### To do
Print exactly the lines that run from the one containing "At what coordinates" to the final line of the data, both included, and print none of the pictures.

=== Extracted records ===

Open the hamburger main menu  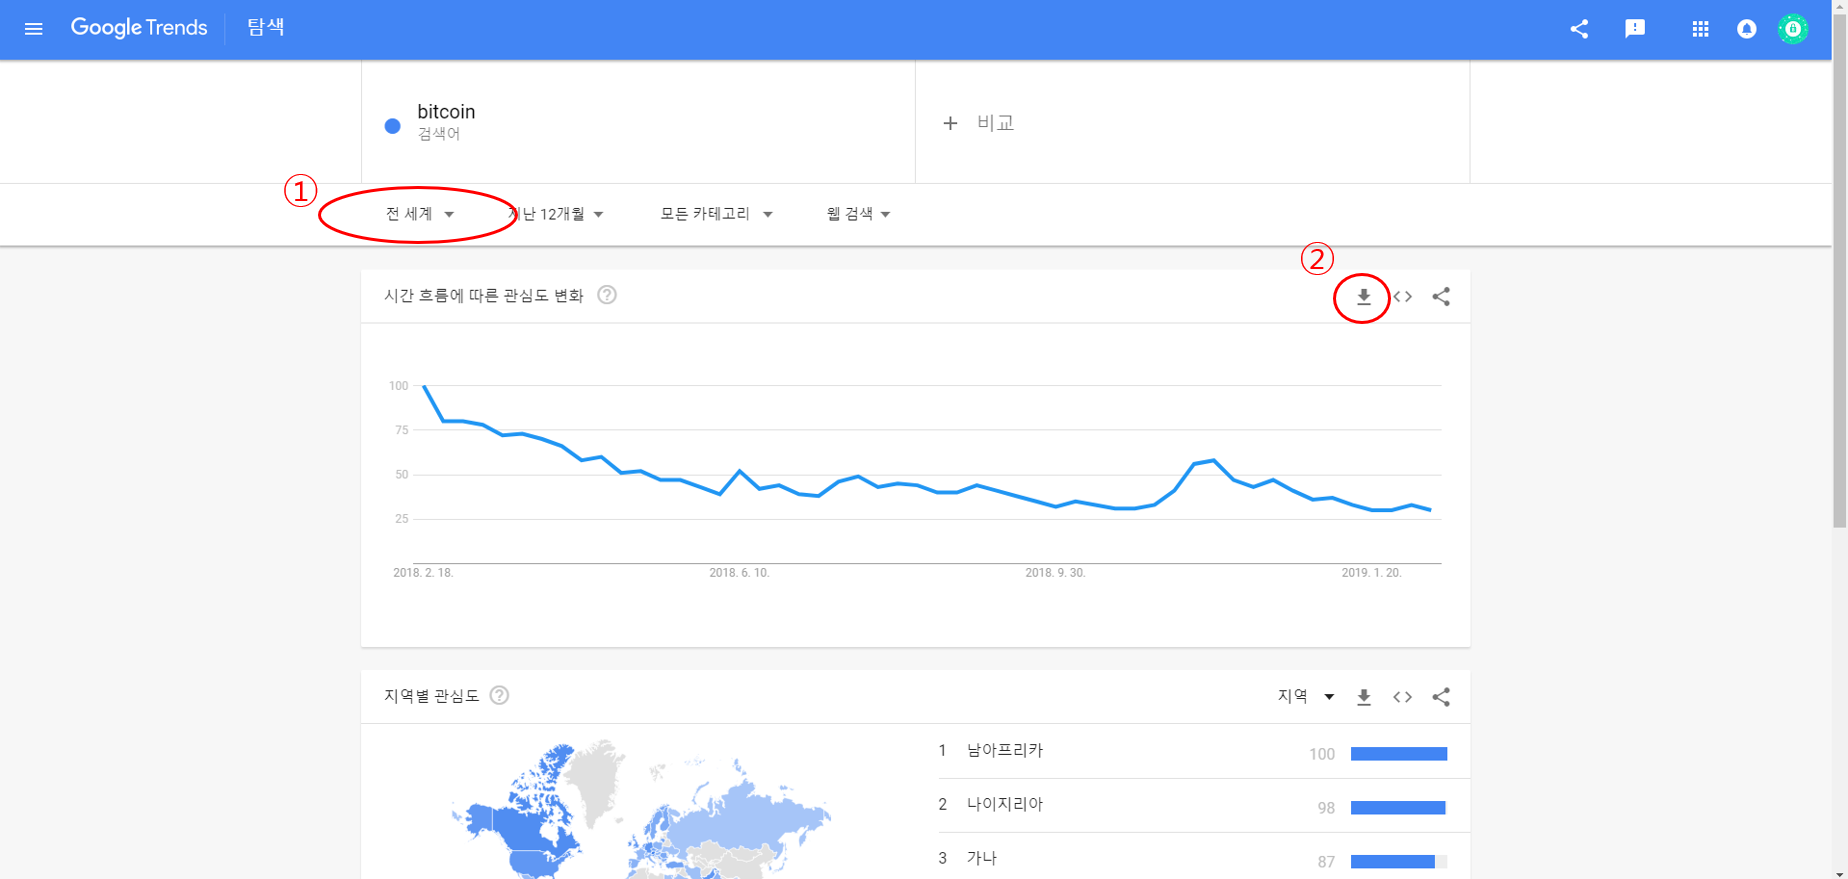(33, 29)
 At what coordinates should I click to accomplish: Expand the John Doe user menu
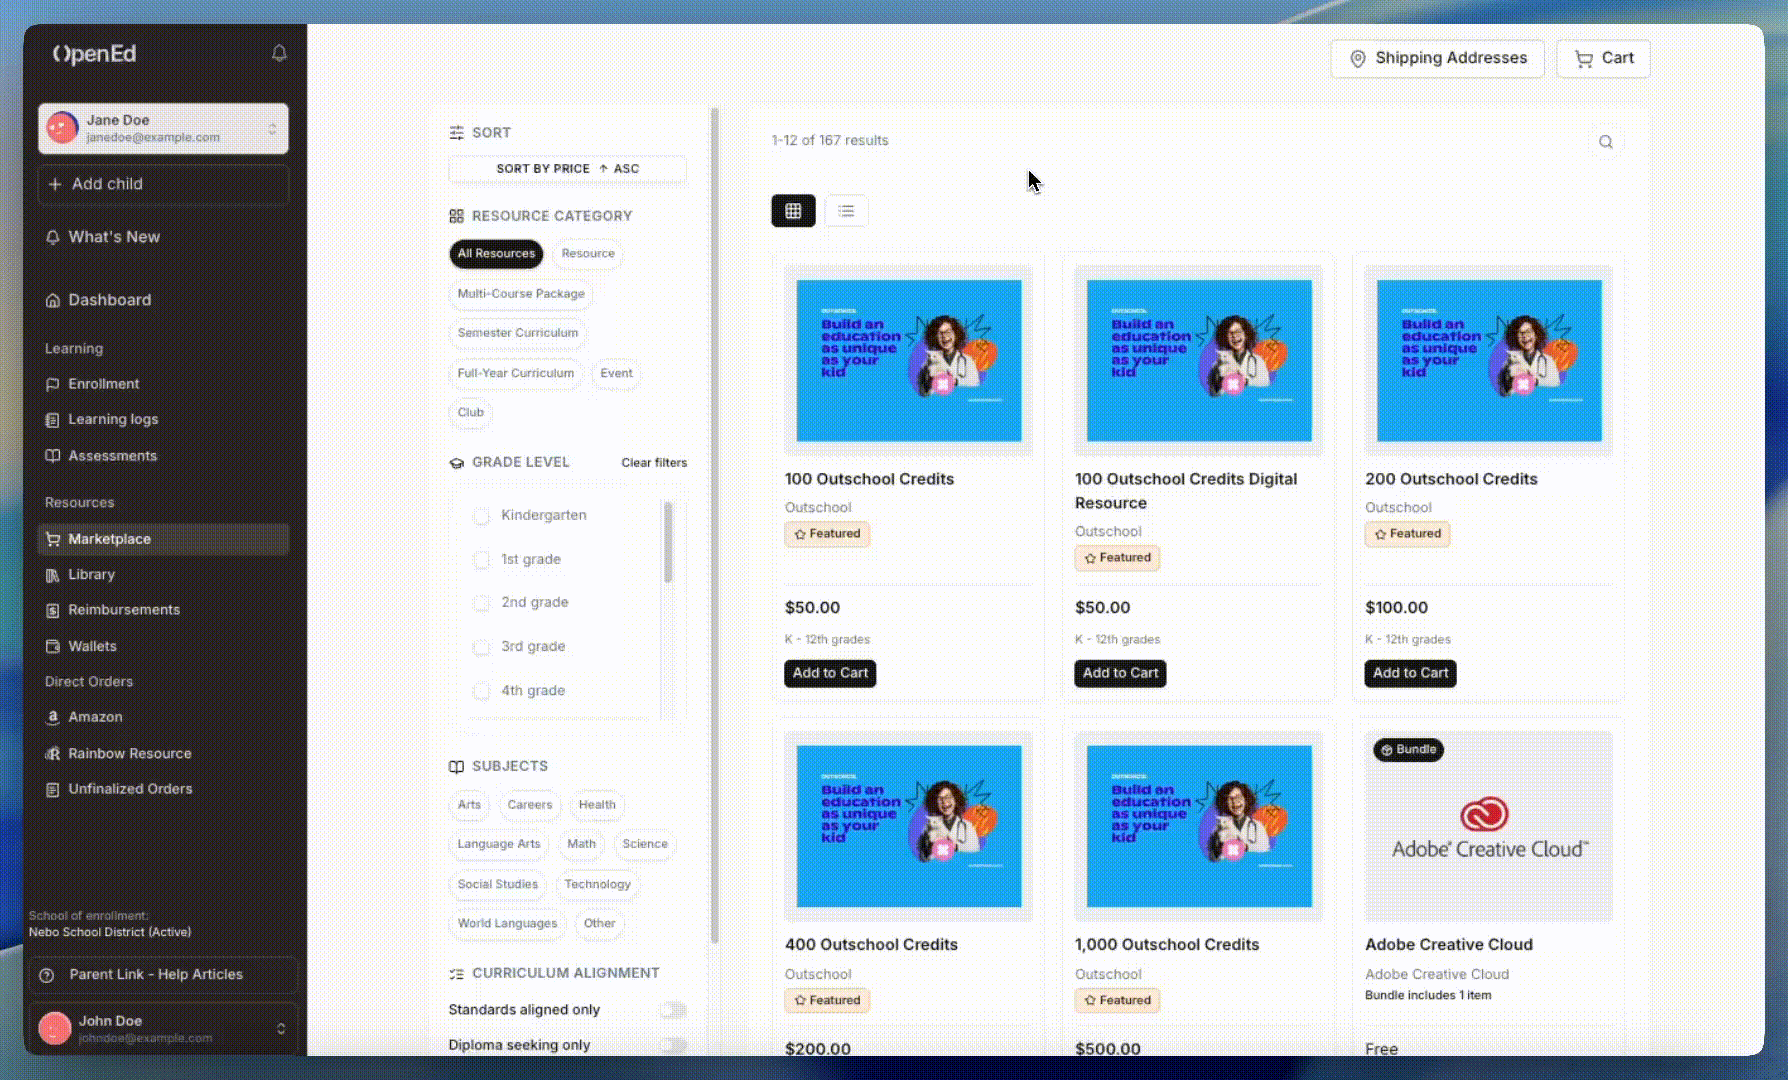[x=280, y=1028]
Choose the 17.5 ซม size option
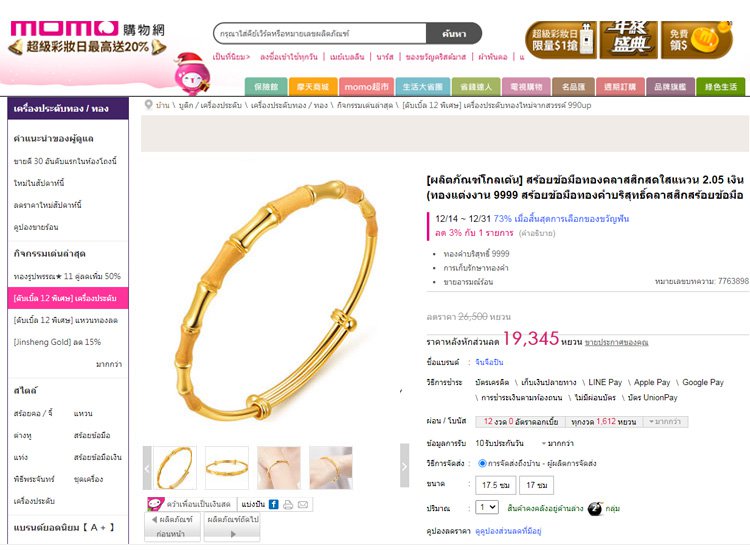 click(496, 485)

===

### Reply
 At what coordinates should I click to accomplish: Expand the John Doe user menu
[x=280, y=1028]
Choose the 17.5 ซม size option
 click(496, 485)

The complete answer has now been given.